La révision d'un procès pénal : Le crime était presque parfait

La Chambre criminelle de la Cour de cassation, siégeant comme cour de révision le 15 mai 2013, vient de rendre une décision qui reste exceptionnelle. Elle fait droit en effet à une requête en révision introduite par Abdelkader Azzimani et Abderrahim El Jabri, et annule la décision de la cour d'assises des Pyrénées orientales du 23 juin 2004 qui les condamnait en appel chacun à vingt années d'emprisonnement, pour un crime commis à Lunel en 1997. 

Le profil idéal

Les deux condamnés présentaient, il est vrai, le profit idéal. Trafiquants de drogue, ils étaient les derniers à avoir vu la victime vivante, un petit dealer de cannabis, accusé d'être peu scrupuleux tant avec ses clients qu'avec ses fournisseurs. Frappé de plus d'une centaine de coups de couteaux, son corps avait été retrouvé dans un fossé. Les policiers chargés de l'enquête ont donc suivi la piste du règlement de compte, et ils ont appréhendé Abdelkader Azzimani et Abderrahim El Jabri, déjà poursuivis pour trafic de stupéfiants. Toute une série d'éléments les accablent : une forte somme d'argent trouvée au domicile de l'un des accusés, un rendez vous avec la victime le soir même du crime pour lui fournir du cannabis, et enfin un témoin qui affirme avoir vu la victime portant des tâches de sang sur le torse, soutenue par les deux accusés dans un chemin proche où il circulait en voiture. Devant ces preuves accablantes, le jury d'assises de l'Hérault n'a donc pas hésité à prononcer une peine sévère en mai 2003, confirmée en appel par la Cour d'assises des Pyrénées orientales en 2004. Le pourvoi en cassation a ensuite été rejeté en 2005.
----------------------------------------
### Consignes:
[a] Recopiez le passage de l'extrait qui va de « La révision d'un » jusqu'à « Lunel en 1997. ».
[b] D'après l'extrait, à quelle peine chacun des deux hommes a-t-il été condamné en appel ?
[c] Traduisez en anglais cette phrase de l'extrait : « Le pourvoi en cassation a ensuite été rejeté en 2005. »
Appuyez-vous uniquement sur l'extrait pour répondre.
----------------------------------------
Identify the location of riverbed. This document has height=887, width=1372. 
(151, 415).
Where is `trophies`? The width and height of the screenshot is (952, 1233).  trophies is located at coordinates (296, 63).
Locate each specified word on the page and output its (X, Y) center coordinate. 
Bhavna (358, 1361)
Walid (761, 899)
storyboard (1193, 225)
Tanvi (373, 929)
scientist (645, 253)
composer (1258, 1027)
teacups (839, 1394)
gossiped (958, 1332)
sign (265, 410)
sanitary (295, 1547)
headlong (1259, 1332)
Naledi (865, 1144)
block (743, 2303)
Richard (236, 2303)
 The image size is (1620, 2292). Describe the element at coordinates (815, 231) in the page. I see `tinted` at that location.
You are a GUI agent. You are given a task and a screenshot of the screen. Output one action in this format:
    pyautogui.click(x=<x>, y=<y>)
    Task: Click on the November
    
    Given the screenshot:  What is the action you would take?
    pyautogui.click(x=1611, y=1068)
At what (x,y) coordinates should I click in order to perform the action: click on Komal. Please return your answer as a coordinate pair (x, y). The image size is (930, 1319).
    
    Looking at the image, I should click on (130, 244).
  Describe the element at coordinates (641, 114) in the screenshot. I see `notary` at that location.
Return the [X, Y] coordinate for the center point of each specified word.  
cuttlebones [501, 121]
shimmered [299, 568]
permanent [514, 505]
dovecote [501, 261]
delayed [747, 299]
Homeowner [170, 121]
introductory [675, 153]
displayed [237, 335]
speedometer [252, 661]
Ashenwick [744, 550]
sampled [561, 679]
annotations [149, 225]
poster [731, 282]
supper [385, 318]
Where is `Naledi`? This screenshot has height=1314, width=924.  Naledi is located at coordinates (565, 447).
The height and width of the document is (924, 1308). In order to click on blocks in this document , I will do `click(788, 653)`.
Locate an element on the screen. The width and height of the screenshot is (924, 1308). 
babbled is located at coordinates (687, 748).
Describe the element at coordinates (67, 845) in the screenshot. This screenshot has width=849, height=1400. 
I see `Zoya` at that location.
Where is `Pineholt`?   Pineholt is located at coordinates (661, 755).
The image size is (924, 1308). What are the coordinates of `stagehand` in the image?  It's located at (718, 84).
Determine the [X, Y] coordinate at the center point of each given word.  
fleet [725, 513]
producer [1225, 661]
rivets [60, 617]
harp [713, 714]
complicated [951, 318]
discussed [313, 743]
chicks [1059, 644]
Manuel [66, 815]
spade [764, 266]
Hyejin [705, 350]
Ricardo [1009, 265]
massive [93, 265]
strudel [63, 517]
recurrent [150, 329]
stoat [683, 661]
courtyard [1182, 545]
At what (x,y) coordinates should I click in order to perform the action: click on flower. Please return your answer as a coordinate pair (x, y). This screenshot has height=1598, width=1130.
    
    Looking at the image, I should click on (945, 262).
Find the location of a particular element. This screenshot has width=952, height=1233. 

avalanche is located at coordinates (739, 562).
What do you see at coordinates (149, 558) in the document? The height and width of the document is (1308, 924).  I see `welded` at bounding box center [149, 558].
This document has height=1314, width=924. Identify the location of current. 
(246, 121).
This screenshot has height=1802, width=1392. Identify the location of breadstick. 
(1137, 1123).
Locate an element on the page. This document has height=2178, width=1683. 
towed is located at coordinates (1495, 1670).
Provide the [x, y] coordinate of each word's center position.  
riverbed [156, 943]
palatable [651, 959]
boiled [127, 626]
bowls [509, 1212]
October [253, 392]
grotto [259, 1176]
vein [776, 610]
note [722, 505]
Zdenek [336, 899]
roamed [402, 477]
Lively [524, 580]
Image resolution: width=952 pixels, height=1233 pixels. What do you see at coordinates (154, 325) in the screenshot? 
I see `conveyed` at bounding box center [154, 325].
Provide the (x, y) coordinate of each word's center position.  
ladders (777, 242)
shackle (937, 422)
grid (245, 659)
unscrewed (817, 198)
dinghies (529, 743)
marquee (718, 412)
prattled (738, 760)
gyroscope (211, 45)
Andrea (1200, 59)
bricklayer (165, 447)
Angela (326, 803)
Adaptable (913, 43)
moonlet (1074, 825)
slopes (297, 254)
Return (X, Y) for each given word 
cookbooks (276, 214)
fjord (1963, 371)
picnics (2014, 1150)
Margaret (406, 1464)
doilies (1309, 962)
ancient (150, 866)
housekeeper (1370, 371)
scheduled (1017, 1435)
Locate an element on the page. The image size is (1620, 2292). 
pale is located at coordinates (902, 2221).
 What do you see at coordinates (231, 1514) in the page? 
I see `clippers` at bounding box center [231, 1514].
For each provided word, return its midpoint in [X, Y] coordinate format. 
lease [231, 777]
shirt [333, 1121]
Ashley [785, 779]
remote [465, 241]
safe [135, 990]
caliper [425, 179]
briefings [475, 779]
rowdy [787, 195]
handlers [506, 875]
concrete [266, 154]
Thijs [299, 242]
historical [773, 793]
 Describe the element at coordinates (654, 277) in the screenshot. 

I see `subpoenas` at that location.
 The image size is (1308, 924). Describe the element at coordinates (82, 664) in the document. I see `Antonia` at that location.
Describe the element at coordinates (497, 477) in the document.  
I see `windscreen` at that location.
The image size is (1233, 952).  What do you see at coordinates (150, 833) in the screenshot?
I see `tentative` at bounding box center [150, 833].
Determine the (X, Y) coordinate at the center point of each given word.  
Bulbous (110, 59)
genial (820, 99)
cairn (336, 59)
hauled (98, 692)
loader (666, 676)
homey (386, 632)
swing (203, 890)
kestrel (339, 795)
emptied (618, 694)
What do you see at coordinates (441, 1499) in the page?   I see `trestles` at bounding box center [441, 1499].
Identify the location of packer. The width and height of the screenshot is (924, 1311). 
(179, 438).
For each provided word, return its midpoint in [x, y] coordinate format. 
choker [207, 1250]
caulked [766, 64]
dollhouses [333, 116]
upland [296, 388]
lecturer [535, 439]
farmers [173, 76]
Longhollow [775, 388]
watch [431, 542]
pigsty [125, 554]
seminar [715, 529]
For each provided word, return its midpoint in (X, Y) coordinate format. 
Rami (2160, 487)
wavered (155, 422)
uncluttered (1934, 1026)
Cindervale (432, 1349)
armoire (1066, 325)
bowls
----------------------------------------
### Réponses finales:
[a]
La révision d'un procès pénal : Le crime était presque parfait

La Chambre criminelle de la Cour de cassation, siégeant comme cour de révision le 15 mai 2013, vient de rendre une décision qui reste exceptionnelle. Elle fait droit en effet à une requête en révision introduite par Abdelkader Azzimani et Abderrahim El Jabri, et annule la décision de la cour d'assises des Pyrénées orientales du 23 juin 2004 qui les condamnait en appel chacun à vingt années d'emprisonnement, pour un crime commis à Lunel en 1997.

[b] Vingt années d'emprisonnement chacun.

[c] The appeal to the Court of Cassation was then dismissed in 2005.